Il semble que lorsqu'on a recours à l'activité physique dans le
traitement de pathologies comme la dépression ou l'anxiété, il est
important de considérer le plaisir et la satisfaction ressentis
lors de l'activité physique. En effet, il semble que plus le plaisir
associé à l'activité physique est grand, meilleurs seront les bénéfices
sur le bien-être psychologique (Wankel, 1993).
En ce qui a trait à notre capacité à répondre au stress,
les personnes en bonne forme physique démontreraient une faible
réaction au stress psychosocial. Par contre, le rôle que l'exercice
peut jouer est davantage préventif que curatif et notre compréhension
du phénomène de réponse au stress demeure incomplète. Par ailleurs,
le lien entre l'humeur et la pratique d'activités
physiques demeure subjectif. En effet, il a été démontré que les
personnes physiquement actives ont tendance à signaler une amélioration
sur le plan de l'humeur, même lorsque le test psychométrique de
l'humeur n'a pas permis de déceler une telle amélioration.
Enfin, il semble que l'exercice pourrait diminuer les douleurs associées
au syndrome prémenstruel. D'après les quelques
études réalisées jusqu'à présent, les femmes sédentaires ou peu
actives physiquement n'ont connu aucune amélioration de leurs symptômes,
tandis que les femmes actives physiquement ont signalé moins de
symptômes.
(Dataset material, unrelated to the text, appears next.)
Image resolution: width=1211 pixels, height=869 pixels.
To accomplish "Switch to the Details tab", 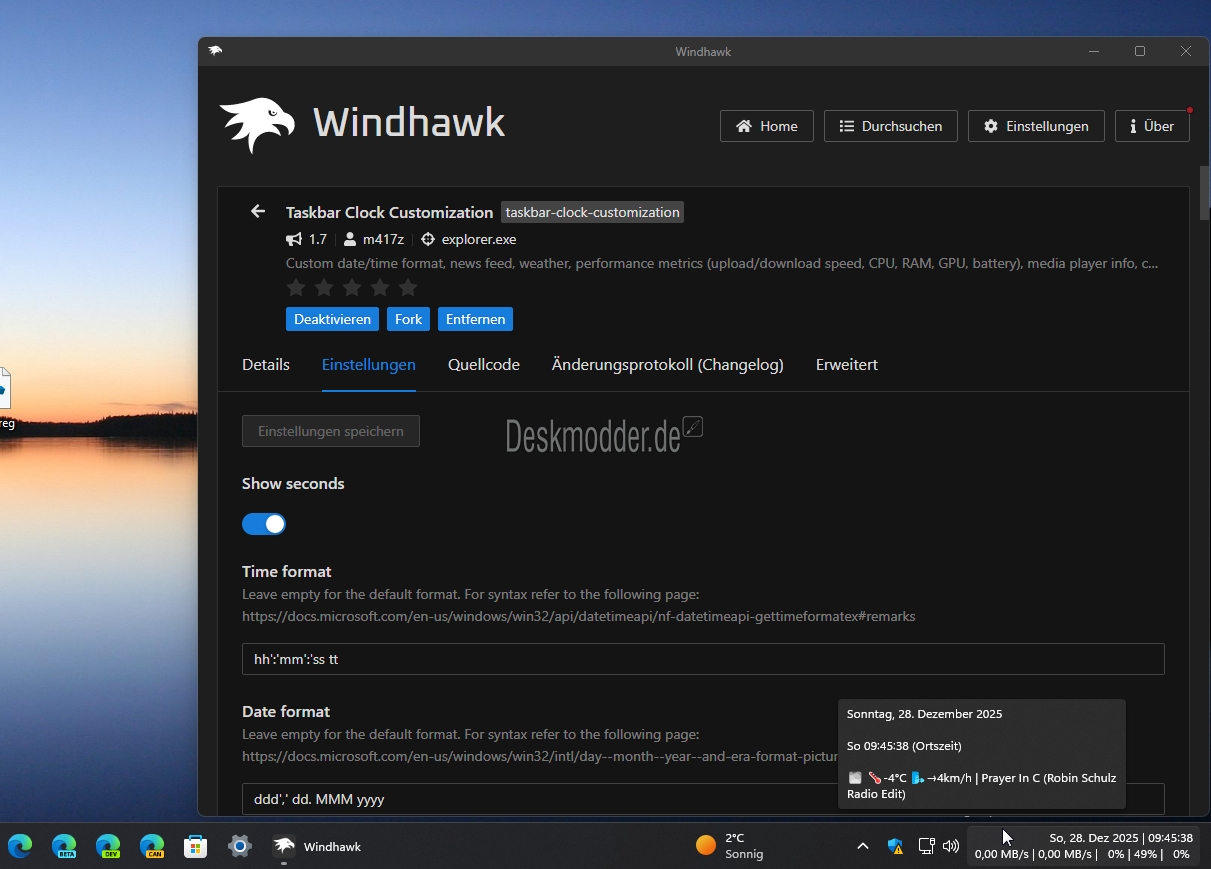I will 266,365.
Fait intéressant, celles qui s'entraînent de façon très
intensive (à des niveaux de compétition) n'ont pas démontré une
diminution de leurs symptômes, ce qui dénote qu'un entraînement
vigoureux peut avoir un effet néfaste sur le fonctionnement de l'organisme
à cet égard.
Ainsi, bien que les preuves ne soient pas toujours catégoriques,
les études récentes nous permettent d'énoncer que l'activité
physique, pratiquée de façon régulière et continue, c'est bon pour
le moral!
L'article que vous venez de lire s'appuie sur la recension des écrits
suivante :
Scully, D., Kremer, J., Meade, M., Graham, R. et Dudgeon, K. (1998).
Physical exercise and psychological well-being: a critical review.
Journal of Sports Medicine, 32(2): 111-120.
Article cité :
Wankel, L. (1993). The importance of enjoyment to adherence and
psychological benefits from physical activity. International Journal
of Sport Psychology, 24(2): 151-169.